== SUPPLIED PASSAGE ==
Design Type(s) observation design • data integration objective Study of Socioeconomic and Demographic Variables survey method age • geographic location • size • land ownership • Language • Religion Bangalore • slum

Machine-accessible metadata file describing the reported data (ISA-tab format)

## Background & Summary

Cities have become engines of accelerated growth as they are centres of high productivity and provide easy access to resources1. The outcome of this high rate of urbanization has been the rise of informal settlements or ‘slums’, characterized by a lack of adequate living space, insecure tenure and public services2. In 2010, an estimated 860 million people were living in slums worldwide with around 60 million added to the slum population between 2000 and 2010. In sub-Saharan Africa, the slum population doubles every 4.5 years3. In the past decade, over 22 million people have migrated from rural to urban areas in India4. While official estimates indicate that the number of slum dwellers in India increased from 30 million in 1981 to over 61 million in 20014, a UN Habitat report estimates the number of slum dwellers in India to be over 100 million. In 2011, 200 million people in urban Indian households were considered to live in slums5, of which over a third were in million-plus cities of India.

== ROWS ==
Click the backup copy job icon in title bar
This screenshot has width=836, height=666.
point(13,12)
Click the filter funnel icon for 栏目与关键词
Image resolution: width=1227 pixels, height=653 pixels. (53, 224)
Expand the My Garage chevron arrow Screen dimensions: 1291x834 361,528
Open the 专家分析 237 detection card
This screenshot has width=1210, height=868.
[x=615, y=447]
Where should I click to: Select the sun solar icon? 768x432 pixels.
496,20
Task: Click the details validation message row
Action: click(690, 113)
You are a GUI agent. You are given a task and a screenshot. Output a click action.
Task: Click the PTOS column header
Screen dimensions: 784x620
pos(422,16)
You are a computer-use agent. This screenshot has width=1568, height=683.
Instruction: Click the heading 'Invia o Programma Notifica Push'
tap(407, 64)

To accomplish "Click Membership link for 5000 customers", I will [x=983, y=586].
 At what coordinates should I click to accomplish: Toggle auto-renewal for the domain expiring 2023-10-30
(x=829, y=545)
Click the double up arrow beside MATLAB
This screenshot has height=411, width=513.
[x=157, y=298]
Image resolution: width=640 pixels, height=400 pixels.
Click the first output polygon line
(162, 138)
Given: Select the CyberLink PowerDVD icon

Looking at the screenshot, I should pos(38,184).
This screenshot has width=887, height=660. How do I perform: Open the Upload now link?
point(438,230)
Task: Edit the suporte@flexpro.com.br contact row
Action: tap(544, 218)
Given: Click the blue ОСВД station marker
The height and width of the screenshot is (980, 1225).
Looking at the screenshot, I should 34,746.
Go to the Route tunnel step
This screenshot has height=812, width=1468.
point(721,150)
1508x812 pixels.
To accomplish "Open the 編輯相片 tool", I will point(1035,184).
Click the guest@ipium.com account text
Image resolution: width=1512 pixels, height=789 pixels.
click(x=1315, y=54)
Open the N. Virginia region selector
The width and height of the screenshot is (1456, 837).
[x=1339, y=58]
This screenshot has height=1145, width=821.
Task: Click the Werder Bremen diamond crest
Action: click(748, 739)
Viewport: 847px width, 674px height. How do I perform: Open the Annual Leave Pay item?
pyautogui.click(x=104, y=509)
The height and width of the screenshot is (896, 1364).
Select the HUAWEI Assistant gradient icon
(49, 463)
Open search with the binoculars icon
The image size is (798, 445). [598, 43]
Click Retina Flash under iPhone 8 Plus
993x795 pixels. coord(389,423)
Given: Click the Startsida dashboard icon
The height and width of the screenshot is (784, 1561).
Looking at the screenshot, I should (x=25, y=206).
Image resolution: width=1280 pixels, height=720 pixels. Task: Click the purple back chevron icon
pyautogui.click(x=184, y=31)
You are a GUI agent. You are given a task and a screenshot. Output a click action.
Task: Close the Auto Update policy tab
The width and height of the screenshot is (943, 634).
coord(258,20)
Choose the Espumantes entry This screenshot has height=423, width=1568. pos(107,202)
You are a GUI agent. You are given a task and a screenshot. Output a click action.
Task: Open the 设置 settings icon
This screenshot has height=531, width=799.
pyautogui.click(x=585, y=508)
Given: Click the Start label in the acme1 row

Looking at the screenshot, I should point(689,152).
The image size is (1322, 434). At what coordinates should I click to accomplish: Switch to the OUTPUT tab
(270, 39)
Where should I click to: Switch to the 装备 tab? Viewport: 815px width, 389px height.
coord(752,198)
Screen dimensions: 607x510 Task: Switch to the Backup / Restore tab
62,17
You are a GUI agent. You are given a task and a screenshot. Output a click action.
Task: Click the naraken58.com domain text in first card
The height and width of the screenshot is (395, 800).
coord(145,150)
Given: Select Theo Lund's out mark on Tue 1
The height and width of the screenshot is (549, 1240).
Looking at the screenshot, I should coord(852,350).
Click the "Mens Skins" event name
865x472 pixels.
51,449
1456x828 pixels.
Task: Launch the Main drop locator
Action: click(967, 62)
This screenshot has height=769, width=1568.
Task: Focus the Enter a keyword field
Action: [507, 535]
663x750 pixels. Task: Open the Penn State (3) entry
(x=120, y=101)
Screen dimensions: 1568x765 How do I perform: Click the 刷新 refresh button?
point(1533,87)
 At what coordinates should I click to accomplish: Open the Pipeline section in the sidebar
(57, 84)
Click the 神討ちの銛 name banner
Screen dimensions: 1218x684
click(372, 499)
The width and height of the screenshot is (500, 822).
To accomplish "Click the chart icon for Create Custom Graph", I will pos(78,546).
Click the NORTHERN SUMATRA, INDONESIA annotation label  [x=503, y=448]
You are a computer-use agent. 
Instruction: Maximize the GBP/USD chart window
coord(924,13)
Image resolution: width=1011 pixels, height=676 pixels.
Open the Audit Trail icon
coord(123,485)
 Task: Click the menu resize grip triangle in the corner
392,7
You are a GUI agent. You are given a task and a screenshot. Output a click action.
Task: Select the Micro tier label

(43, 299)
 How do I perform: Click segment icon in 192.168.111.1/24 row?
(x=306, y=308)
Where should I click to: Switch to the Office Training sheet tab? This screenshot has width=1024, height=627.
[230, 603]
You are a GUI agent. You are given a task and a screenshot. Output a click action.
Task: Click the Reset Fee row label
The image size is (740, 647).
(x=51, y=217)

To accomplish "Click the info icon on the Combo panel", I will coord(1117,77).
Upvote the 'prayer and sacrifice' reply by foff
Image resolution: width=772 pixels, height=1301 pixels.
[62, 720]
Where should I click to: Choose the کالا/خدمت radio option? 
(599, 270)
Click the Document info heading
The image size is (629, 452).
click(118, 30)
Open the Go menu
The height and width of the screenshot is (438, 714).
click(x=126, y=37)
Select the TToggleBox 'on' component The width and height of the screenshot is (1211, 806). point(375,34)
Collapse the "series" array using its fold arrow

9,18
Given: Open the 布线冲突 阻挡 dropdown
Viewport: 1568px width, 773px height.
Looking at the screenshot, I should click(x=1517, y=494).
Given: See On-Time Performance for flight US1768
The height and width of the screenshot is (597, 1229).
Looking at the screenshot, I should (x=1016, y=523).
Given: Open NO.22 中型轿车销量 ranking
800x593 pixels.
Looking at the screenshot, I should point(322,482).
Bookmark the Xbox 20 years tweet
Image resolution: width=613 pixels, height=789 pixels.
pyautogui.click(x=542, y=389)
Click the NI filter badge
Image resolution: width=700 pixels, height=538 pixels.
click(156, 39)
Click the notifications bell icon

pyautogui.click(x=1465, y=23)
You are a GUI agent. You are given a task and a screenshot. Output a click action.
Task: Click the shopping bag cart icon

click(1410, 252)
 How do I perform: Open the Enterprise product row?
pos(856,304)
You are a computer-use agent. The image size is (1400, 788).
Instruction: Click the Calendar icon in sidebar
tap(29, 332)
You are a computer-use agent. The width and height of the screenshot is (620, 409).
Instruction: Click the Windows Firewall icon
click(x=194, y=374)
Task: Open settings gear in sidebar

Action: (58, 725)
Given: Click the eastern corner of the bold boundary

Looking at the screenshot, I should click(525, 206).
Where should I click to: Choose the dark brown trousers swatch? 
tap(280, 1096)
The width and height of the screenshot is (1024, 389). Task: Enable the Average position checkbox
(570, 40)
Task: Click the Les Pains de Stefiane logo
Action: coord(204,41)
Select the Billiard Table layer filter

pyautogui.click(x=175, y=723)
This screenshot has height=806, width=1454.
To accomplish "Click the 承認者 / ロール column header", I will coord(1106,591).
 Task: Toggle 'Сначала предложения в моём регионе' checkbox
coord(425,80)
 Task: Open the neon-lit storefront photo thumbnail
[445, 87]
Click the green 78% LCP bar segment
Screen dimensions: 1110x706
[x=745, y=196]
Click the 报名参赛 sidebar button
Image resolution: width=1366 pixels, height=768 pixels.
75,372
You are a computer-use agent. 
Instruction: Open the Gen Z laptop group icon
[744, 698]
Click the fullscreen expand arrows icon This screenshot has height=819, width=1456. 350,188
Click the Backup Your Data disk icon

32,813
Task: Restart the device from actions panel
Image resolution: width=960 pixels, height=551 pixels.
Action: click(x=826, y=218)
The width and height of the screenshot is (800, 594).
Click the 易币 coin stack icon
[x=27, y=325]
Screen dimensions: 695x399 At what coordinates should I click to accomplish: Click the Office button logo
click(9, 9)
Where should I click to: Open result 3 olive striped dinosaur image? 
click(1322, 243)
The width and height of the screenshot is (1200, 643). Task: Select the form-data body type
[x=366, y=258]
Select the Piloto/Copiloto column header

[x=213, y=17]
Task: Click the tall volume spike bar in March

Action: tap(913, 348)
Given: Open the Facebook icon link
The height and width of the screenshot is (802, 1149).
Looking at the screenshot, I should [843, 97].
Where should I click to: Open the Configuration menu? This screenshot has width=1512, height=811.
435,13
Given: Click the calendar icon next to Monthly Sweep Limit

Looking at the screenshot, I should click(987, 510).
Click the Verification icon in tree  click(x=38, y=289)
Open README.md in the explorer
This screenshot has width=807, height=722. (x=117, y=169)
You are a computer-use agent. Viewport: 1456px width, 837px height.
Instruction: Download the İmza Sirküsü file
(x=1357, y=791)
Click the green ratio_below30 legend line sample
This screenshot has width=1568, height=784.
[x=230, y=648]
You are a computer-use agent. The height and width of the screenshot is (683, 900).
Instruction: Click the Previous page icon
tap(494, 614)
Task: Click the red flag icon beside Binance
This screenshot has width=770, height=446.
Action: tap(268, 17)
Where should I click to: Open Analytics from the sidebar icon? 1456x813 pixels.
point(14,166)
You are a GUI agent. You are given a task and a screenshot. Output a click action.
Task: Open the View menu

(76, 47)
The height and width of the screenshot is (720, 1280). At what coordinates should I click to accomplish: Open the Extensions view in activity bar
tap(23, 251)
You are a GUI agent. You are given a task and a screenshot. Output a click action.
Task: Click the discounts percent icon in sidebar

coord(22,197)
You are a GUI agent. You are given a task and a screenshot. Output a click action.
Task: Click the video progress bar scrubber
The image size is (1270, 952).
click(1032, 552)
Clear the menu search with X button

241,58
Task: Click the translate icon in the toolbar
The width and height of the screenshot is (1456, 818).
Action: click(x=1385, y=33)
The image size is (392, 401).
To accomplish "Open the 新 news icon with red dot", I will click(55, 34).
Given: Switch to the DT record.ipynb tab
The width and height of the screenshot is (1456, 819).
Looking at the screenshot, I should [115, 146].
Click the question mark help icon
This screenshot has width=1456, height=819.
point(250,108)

== REQUIREMENT ==
Please translate this sentence from the slum passage into Spanish: "In 2010, an estimated 860 million people were living in slums worldwide with around 60 million added to the slum population between 2000 and 2010." Work only from the slum passage; the rows play no part.

== COMPLETE RESPONSE ==
En 2010, se estimaba que 860 millones de personas vivían en barrios marginales en todo el mundo, y alrededor de 60 millones se sumaron a la población de estos barrios entre 2000 y 2010.